How land-value windfalls could pay for the Doncaster railway
The Herald Sun reports research by PRD Nationwide showing that on average, across all Melbourne suburbs, the presence of a railway station in a suburb adds about $48,000 to the value of the median “house” in the suburb. This average rises to $59,500 for the northern suburbs or $105,000 for the eastern suburbs.
Of course the increase in value is a locational advantage and is therefore attached to the land under the “house”, not to the building, because the value of the building is limited by construction costs, whereas the land has a locational value whether the building is present or not.
Technicalities aside, what does this say about the viability of the Doncaster railway?

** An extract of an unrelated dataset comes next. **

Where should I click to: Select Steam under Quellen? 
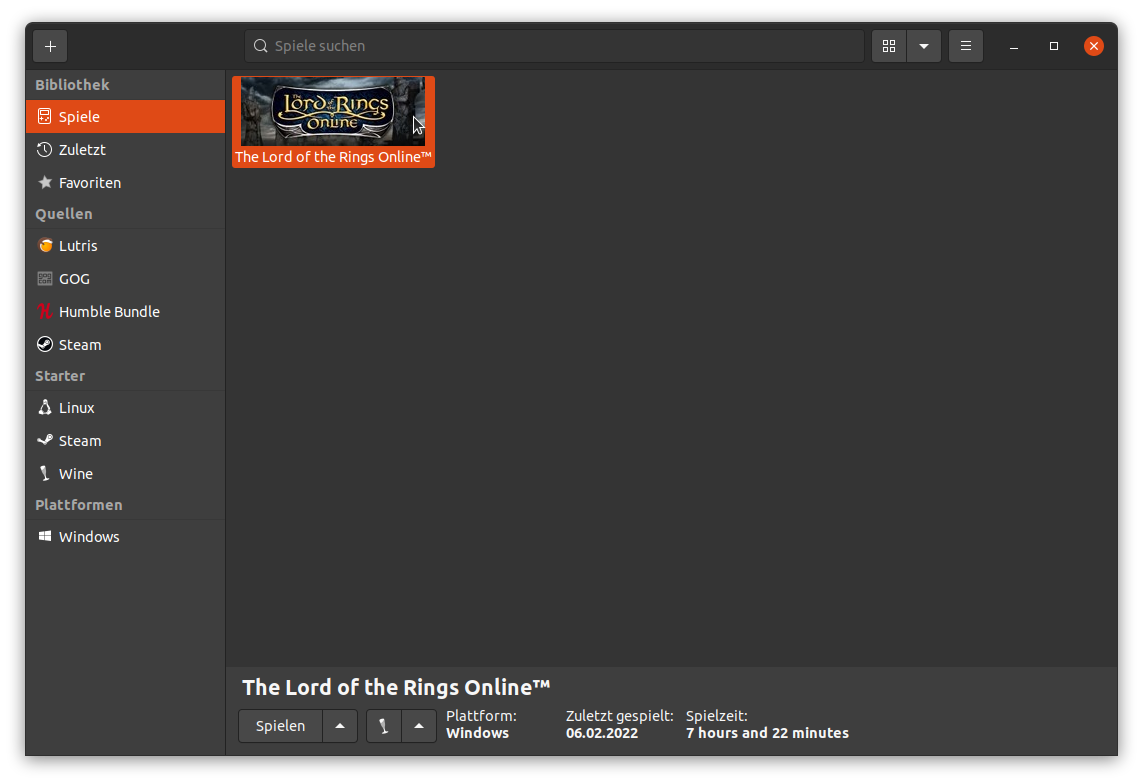pos(80,345)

To be conservative, let us classify Doncaster as a northern suburb (although it’s more like E/NE) and suppose that the uplift is $60k per “house”. Let us suppose that there will be 10 new railway stations, each of which will raise “house” prices within a 1km radius, within which there are 2 square km of “house” sites at a density of 15 per hectare, i.e. 1500 per square km. That gives 3000 houses per “suburb” served by a railway station. On these assumptions, the total uplift in “house” prices is
10×3000×$60k = $1.8 billion.
The most recent estimate of the cost of the Doncaster railway is $840 million. If that sum were clawed back from the lucky property owners, they would still be a net $960 million better off, and the rest of us taxpayers would not need to contribute a cent.